Nothing below is to be printed except the lines between the line holding "Сопутствующий товар (0) (842, 682)" and the line holding "Squash (745, 1557)", inclusive, each exactly as it appears.
══ Supplied records ══
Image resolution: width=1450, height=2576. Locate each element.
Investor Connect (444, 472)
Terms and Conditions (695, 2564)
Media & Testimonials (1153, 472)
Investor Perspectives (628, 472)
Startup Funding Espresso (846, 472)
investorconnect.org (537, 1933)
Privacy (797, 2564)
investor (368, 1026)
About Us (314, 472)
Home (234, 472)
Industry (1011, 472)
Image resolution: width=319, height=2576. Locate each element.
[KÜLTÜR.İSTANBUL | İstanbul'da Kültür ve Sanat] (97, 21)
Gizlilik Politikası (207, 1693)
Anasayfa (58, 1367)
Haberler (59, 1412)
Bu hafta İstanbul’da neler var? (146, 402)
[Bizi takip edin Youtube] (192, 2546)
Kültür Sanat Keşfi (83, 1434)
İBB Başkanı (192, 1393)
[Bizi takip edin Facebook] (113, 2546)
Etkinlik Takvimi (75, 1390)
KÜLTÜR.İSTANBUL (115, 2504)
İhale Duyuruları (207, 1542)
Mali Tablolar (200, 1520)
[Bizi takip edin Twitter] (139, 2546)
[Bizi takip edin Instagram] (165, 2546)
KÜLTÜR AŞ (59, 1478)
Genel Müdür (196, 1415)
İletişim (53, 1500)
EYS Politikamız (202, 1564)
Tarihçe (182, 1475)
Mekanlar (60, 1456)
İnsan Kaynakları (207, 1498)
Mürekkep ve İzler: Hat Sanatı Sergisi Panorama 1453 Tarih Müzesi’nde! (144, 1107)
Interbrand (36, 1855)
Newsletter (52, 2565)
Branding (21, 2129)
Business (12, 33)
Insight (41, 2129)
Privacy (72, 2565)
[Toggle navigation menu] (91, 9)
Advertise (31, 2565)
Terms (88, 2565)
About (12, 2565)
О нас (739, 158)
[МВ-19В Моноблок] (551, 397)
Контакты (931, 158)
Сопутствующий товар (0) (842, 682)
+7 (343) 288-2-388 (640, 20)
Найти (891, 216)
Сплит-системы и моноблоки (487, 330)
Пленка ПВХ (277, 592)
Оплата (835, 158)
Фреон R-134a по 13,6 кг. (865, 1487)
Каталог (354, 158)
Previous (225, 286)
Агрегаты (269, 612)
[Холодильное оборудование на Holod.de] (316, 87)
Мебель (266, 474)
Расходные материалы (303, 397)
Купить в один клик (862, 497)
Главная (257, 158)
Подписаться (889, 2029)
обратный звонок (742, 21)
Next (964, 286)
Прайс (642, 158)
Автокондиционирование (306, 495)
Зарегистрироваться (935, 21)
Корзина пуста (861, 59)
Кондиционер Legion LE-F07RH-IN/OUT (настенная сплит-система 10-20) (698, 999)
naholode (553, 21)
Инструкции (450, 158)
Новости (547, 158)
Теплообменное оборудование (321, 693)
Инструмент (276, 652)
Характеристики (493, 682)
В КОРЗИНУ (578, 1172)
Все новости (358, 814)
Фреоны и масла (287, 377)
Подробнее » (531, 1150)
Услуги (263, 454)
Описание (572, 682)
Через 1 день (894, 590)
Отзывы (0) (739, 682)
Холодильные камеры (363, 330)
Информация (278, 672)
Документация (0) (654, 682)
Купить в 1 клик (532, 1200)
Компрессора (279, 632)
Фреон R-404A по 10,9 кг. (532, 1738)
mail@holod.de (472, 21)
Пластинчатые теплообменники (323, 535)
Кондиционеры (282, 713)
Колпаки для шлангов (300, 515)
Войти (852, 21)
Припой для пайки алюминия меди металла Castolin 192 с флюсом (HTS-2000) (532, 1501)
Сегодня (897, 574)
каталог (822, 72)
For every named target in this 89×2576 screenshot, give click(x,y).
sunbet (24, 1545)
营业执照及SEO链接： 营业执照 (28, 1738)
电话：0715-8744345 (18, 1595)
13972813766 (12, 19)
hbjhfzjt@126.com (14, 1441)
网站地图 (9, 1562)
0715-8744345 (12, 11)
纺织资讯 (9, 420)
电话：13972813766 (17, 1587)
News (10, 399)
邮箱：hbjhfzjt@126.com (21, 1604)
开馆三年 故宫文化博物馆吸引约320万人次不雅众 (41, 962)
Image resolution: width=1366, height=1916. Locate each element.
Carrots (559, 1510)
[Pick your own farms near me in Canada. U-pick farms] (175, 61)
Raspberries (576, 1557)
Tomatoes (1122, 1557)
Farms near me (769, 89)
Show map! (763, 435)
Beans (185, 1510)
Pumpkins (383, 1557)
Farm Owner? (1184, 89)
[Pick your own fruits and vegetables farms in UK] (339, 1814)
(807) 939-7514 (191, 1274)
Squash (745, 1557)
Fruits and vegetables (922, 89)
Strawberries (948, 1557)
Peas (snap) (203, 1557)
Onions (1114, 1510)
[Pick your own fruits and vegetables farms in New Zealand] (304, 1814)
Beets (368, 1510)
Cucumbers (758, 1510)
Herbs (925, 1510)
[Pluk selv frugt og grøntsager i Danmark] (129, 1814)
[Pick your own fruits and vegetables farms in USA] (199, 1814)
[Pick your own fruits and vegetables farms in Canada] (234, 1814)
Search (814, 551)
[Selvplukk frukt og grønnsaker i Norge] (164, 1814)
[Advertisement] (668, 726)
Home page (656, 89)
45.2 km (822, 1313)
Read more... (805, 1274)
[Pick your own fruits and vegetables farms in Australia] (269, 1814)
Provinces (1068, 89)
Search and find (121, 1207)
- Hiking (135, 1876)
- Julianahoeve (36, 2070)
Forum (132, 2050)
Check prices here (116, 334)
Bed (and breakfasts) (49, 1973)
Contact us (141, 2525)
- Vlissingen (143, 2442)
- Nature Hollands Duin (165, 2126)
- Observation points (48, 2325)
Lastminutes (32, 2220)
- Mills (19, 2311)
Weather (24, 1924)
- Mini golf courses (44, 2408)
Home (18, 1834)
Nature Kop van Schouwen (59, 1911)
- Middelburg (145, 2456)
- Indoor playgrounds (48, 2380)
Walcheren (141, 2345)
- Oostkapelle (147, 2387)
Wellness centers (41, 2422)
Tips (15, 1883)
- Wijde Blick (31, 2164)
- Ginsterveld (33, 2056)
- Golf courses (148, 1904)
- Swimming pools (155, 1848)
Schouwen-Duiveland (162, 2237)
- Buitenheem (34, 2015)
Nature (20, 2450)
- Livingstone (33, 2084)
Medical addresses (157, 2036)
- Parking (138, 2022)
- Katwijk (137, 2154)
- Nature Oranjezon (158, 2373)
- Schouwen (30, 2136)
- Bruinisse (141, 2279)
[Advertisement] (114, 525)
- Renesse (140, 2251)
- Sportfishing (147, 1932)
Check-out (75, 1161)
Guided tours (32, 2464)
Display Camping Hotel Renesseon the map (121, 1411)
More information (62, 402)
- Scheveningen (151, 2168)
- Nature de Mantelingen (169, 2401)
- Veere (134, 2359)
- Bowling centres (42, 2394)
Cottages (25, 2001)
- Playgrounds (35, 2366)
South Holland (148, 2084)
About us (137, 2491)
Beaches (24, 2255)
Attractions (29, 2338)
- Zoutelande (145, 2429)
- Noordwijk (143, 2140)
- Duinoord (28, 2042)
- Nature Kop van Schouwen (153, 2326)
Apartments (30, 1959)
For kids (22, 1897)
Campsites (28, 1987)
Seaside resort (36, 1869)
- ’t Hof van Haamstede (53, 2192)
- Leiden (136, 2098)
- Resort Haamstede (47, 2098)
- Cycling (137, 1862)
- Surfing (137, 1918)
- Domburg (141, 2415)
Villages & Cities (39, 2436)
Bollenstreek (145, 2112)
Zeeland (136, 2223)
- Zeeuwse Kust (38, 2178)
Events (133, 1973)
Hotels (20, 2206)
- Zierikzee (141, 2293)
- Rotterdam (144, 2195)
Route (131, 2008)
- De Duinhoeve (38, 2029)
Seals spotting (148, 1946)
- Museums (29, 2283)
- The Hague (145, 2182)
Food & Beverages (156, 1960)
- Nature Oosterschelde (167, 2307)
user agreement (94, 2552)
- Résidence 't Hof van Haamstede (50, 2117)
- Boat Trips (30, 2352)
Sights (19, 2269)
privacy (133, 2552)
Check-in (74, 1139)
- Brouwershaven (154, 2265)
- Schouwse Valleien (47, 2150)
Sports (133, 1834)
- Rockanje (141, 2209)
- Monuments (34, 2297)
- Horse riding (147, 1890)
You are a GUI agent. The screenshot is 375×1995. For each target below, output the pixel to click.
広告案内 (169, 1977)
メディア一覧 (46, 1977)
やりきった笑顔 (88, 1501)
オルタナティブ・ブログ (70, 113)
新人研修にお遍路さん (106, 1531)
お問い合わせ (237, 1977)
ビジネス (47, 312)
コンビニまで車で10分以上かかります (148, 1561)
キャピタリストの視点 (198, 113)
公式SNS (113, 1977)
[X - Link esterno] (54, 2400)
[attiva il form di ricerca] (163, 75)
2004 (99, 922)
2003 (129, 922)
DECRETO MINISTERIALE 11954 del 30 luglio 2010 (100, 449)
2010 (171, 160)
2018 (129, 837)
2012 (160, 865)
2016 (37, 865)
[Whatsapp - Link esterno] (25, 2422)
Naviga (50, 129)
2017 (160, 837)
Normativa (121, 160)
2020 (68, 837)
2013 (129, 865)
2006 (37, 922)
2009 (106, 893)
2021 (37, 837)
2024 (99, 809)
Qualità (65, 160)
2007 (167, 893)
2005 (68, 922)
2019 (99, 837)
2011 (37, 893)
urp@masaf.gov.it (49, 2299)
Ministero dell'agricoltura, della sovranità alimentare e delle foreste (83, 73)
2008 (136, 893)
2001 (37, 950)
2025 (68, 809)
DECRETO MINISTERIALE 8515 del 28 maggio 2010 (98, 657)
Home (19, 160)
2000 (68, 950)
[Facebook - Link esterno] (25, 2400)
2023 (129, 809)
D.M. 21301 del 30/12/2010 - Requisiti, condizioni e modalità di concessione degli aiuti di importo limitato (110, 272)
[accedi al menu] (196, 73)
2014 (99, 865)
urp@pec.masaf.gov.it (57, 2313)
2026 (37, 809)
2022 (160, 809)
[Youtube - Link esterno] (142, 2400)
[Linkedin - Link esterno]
═══
● Answer for this exercise
Сопутствующий товар (0) (842, 682)
+7 (343) 288-2-388 (640, 20)
Найти (891, 216)
Сплит-системы и моноблоки (487, 330)
Пленка ПВХ (277, 592)
Оплата (835, 158)
Фреон R-134a по 13,6 кг. (865, 1487)
Каталог (354, 158)
Previous (225, 286)
Агрегаты (269, 612)
[Холодильное оборудование на Holod.de] (316, 87)
Мебель (266, 474)
Расходные материалы (303, 397)
Купить в один клик (862, 497)
Главная (257, 158)
Подписаться (889, 2029)
обратный звонок (742, 21)
Next (964, 286)
Прайс (642, 158)
Автокондиционирование (306, 495)
Зарегистрироваться (935, 21)
Корзина пуста (861, 59)
Кондиционер Legion LE-F07RH-IN/OUT (настенная сплит-система 10-20) (698, 999)
naholode (553, 21)
Инструкции (450, 158)
Новости (547, 158)
Теплообменное оборудование (321, 693)
Инструмент (276, 652)
Характеристики (493, 682)
В КОРЗИНУ (578, 1172)
Все новости (358, 814)
Фреоны и масла (287, 377)
Подробнее » (531, 1150)
Услуги (263, 454)
Описание (572, 682)
Через 1 день (894, 590)
Отзывы (0) (739, 682)
Холодильные камеры (363, 330)
Информация (278, 672)
Документация (0) (654, 682)
Купить в 1 клик (532, 1200)
Компрессора (279, 632)
Фреон R-404A по 10,9 кг. (532, 1738)
mail@holod.de (472, 21)
Пластинчатые теплообменники (323, 535)
Кондиционеры (282, 713)
Колпаки для шлангов (300, 515)
Войти (852, 21)
Припой для пайки алюминия меди металла Castolin 192 с флюсом (HTS-2000) (532, 1501)
Сегодня (897, 574)
каталог (822, 72)
For every named target in this 89×2576 screenshot, give click(x,y).
sunbet (24, 1545)
营业执照及SEO链接： 营业执照 (28, 1738)
电话：0715-8744345 (18, 1595)
13972813766 (12, 19)
hbjhfzjt@126.com (14, 1441)
网站地图 (9, 1562)
0715-8744345 (12, 11)
纺织资讯 (9, 420)
电话：13972813766 (17, 1587)
News (10, 399)
邮箱：hbjhfzjt@126.com (21, 1604)
开馆三年 故宫文化博物馆吸引约320万人次不雅众 (41, 962)
Image resolution: width=1366, height=1916. Locate each element.
Carrots (559, 1510)
[Pick your own farms near me in Canada. U-pick farms] (175, 61)
Raspberries (576, 1557)
Tomatoes (1122, 1557)
Farms near me (769, 89)
Show map! (763, 435)
Beans (185, 1510)
Pumpkins (383, 1557)
Farm Owner? (1184, 89)
[Pick your own fruits and vegetables farms in UK] (339, 1814)
(807) 939-7514 (191, 1274)
Squash (745, 1557)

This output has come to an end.